START THE RECORDS

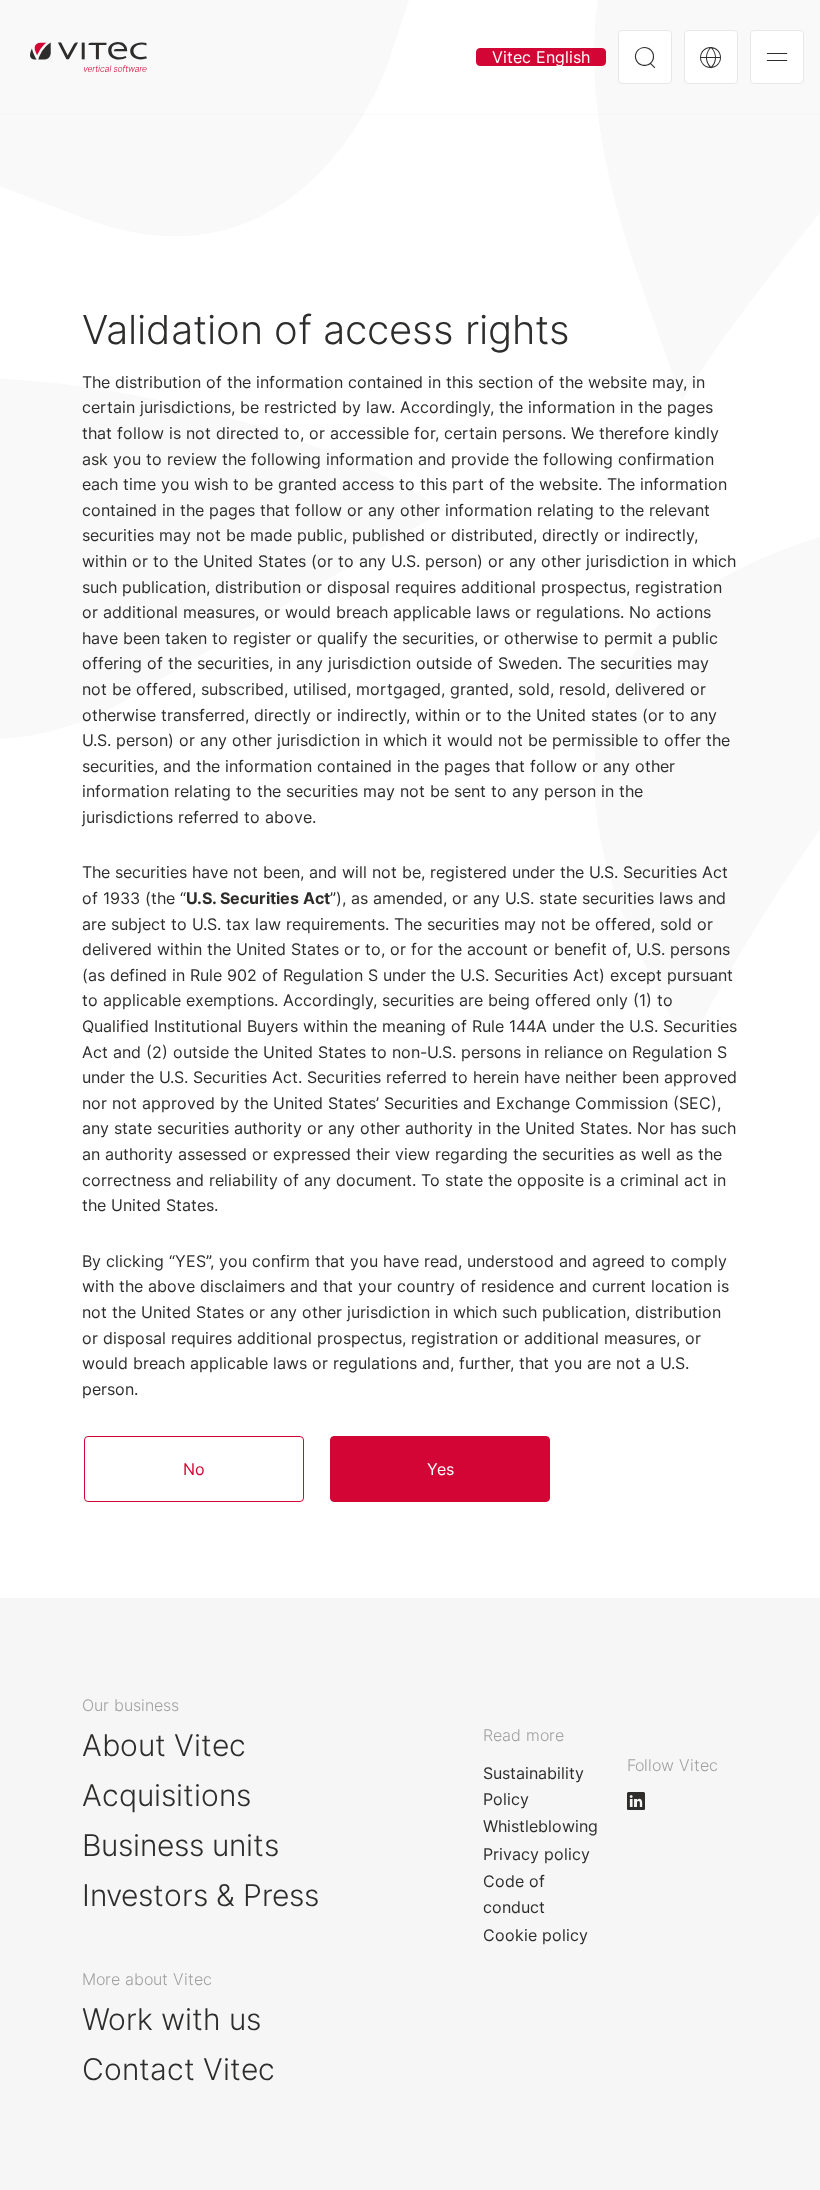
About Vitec (164, 1745)
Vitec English (541, 57)
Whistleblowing (540, 1826)
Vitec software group (88, 57)
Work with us (171, 2019)
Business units (180, 1845)
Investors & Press (200, 1895)
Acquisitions (166, 1795)
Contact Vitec (178, 2069)
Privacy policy (536, 1854)
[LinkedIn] (645, 1801)
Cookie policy (535, 1935)
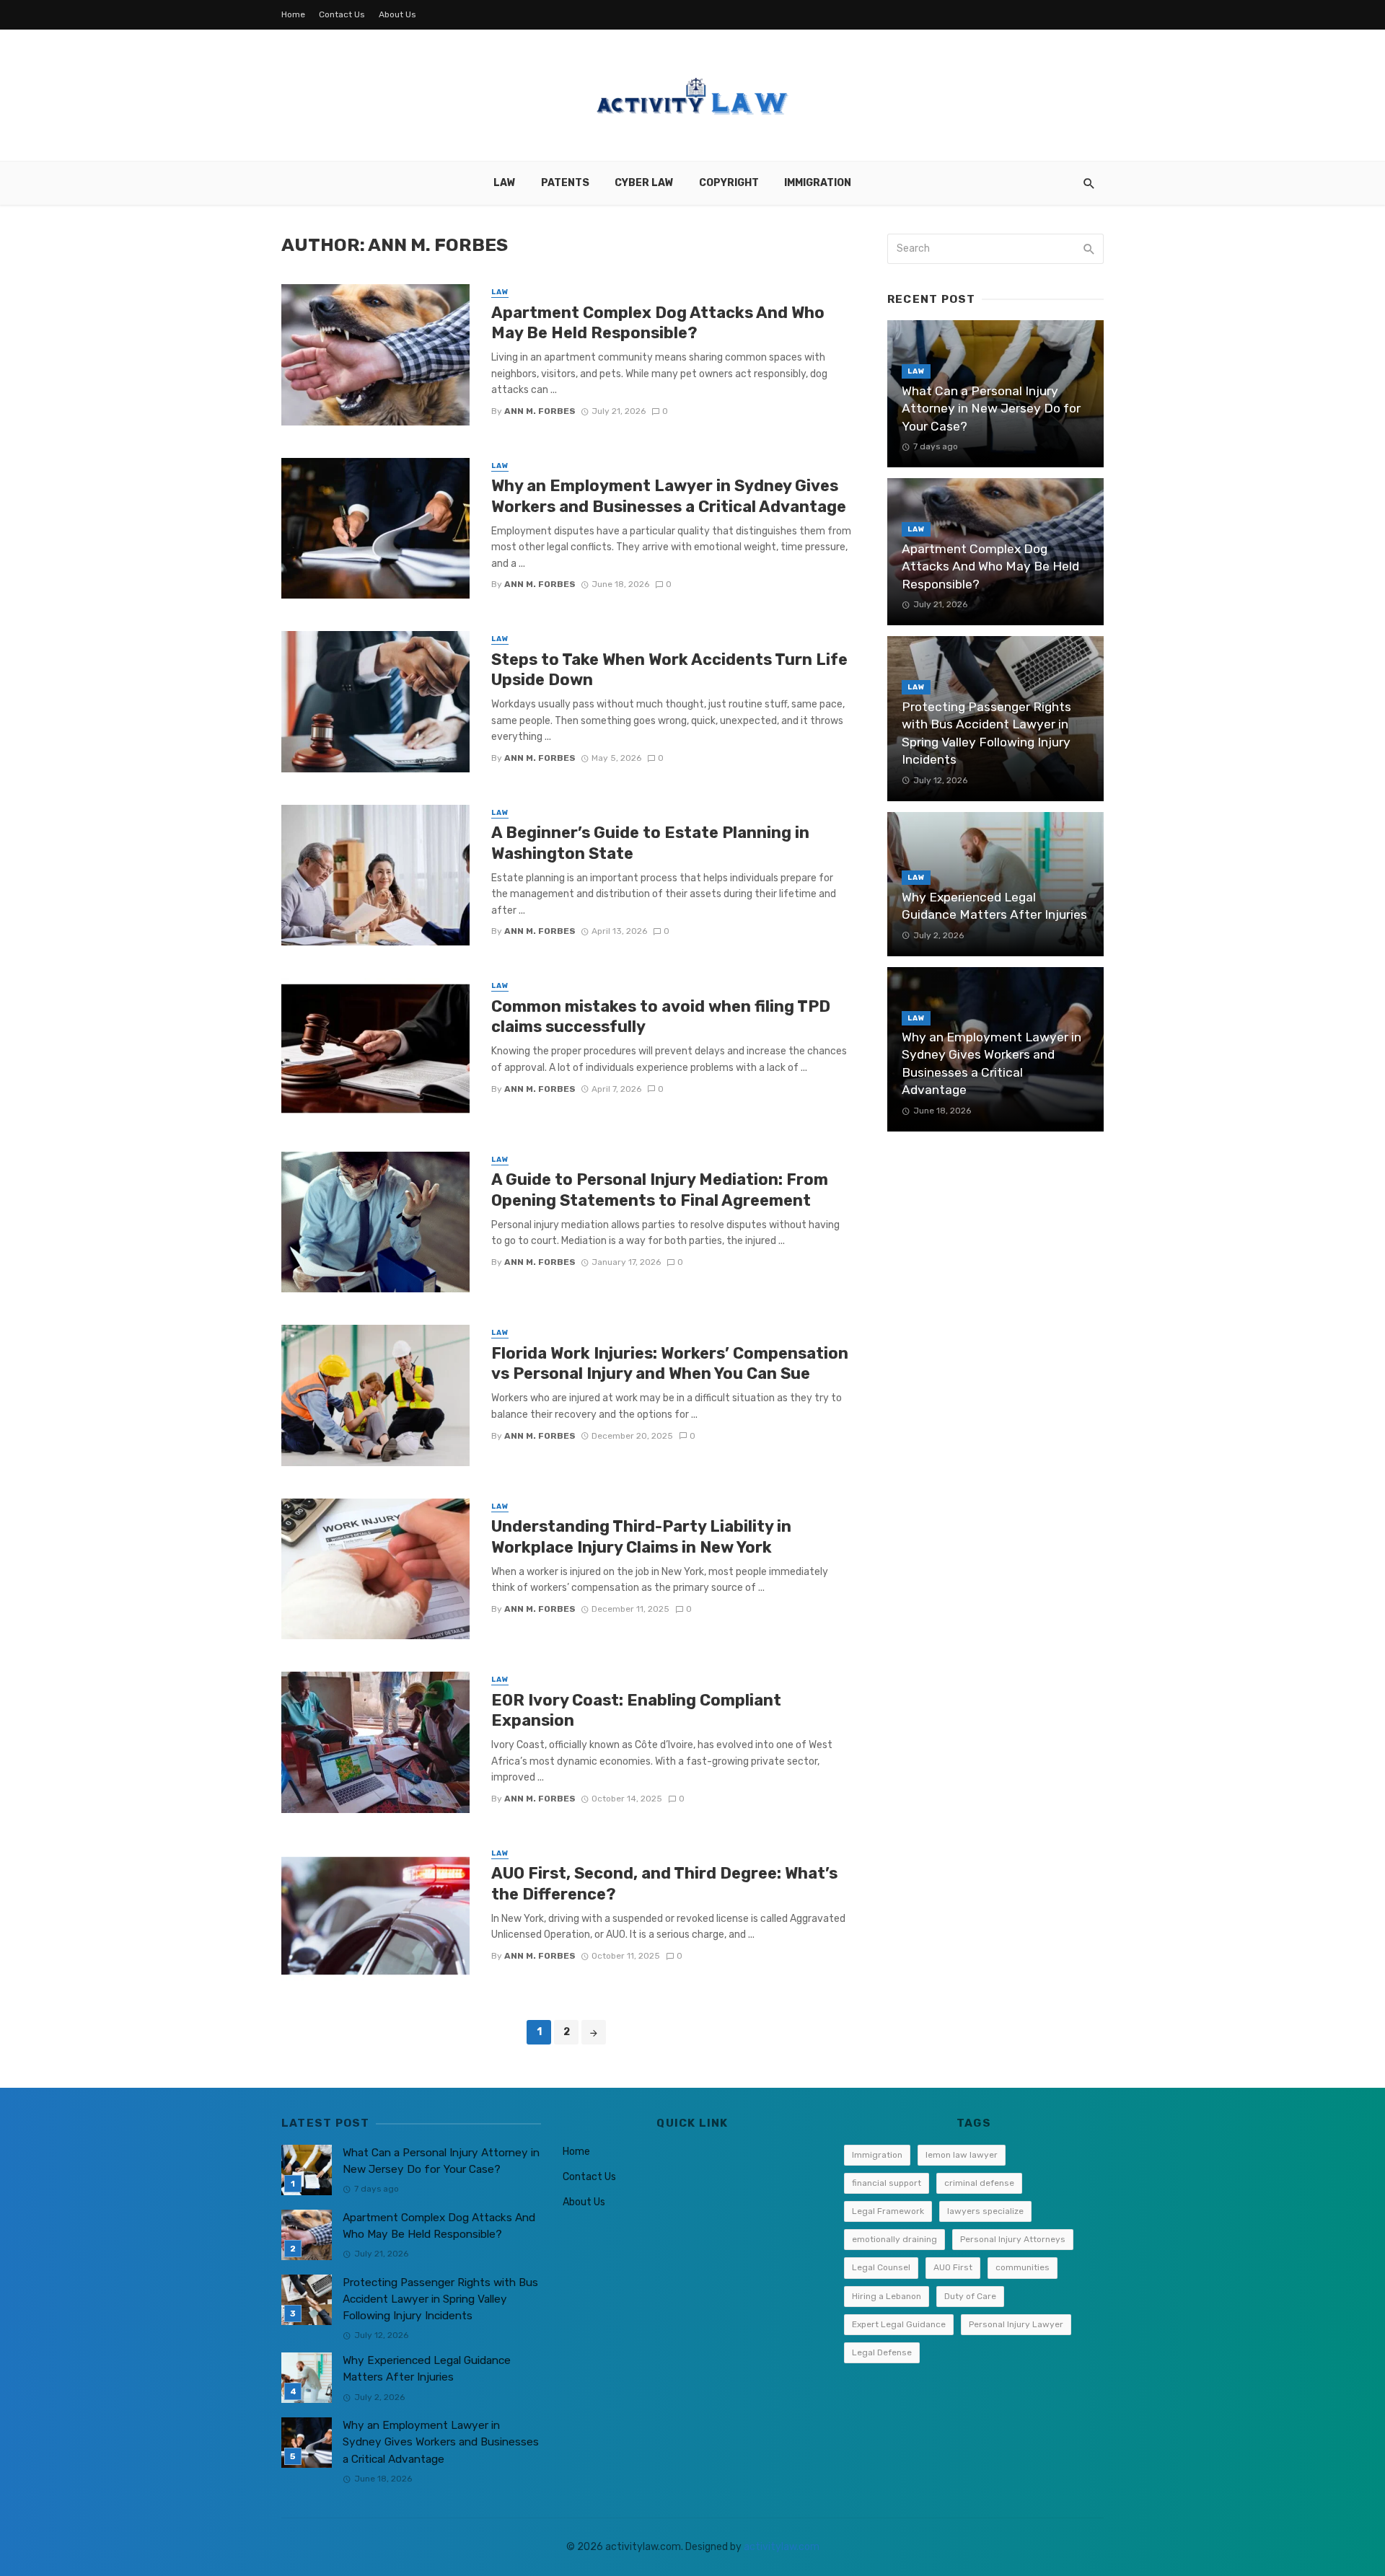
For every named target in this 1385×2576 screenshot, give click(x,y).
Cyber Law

END THE RECORDS

_ASSIGNMENT_
When you find a line in the records that contains the word "Vitec", copy it.

_SOLUTION_
About Vitec (164, 1745)
Vitec English (541, 57)
Vitec software group (88, 57)
Contact Vitec (178, 2069)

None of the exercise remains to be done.